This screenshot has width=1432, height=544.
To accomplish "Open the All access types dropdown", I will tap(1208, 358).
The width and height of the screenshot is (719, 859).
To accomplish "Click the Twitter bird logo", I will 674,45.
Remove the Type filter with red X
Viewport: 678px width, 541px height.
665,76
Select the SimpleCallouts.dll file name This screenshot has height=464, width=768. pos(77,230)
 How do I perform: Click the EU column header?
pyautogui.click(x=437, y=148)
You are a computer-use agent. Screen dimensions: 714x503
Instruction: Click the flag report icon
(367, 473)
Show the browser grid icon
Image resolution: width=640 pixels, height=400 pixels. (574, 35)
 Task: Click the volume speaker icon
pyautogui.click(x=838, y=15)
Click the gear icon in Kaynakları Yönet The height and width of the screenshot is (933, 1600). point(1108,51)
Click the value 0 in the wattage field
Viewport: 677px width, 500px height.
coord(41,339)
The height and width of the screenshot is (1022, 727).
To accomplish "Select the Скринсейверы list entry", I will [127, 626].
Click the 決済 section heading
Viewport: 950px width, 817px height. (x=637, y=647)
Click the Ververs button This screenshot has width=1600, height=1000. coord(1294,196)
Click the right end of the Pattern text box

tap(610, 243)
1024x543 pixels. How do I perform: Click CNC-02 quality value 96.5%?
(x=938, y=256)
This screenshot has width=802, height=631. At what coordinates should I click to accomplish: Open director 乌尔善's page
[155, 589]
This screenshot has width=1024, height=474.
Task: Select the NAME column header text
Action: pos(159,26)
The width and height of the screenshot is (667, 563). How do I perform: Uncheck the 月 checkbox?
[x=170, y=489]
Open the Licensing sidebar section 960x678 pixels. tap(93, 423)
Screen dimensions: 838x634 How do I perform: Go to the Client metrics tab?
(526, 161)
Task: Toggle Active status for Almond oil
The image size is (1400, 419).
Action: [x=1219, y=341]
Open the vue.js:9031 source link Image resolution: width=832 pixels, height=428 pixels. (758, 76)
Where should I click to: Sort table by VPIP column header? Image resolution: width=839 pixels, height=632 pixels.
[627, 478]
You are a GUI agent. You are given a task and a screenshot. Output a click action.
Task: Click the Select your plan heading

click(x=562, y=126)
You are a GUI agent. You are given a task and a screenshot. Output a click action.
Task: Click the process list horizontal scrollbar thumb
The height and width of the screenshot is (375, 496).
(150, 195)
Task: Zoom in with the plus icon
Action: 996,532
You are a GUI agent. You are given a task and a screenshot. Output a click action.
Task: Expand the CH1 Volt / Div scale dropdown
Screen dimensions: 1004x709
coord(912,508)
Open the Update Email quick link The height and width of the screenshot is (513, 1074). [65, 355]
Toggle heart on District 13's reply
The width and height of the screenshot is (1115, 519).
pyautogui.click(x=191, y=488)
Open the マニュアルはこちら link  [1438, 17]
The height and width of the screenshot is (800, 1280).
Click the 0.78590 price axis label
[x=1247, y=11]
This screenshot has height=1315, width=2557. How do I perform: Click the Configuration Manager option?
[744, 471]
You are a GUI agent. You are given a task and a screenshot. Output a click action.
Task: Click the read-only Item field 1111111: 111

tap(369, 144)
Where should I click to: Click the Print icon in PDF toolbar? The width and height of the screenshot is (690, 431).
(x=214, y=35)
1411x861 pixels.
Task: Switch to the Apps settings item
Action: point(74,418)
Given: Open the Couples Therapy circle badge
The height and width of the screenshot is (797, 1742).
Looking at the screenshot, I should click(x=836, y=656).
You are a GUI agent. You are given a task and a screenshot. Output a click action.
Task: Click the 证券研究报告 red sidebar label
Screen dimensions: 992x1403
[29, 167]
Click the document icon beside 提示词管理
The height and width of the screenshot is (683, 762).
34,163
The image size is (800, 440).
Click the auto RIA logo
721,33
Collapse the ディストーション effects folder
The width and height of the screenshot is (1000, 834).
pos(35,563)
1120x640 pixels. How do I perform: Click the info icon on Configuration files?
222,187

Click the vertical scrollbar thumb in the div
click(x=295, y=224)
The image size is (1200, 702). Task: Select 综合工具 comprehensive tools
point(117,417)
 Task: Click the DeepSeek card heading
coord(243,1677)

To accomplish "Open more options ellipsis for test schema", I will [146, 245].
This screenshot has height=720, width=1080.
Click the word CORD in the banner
◆ ◆ ◆ ◆ ◆ ◆ ◆
Give back every line of the listing where the word "will" shows up.

# [TASK SOLUTION]
To accomplish "Open the All access types dropdown", I will tap(1208, 358).
To accomplish "Click the Twitter bird logo", I will 674,45.
To accomplish "Select the Скринсейверы list entry", I will [127, 626].
To accomplish "Open more options ellipsis for test schema", I will [146, 245].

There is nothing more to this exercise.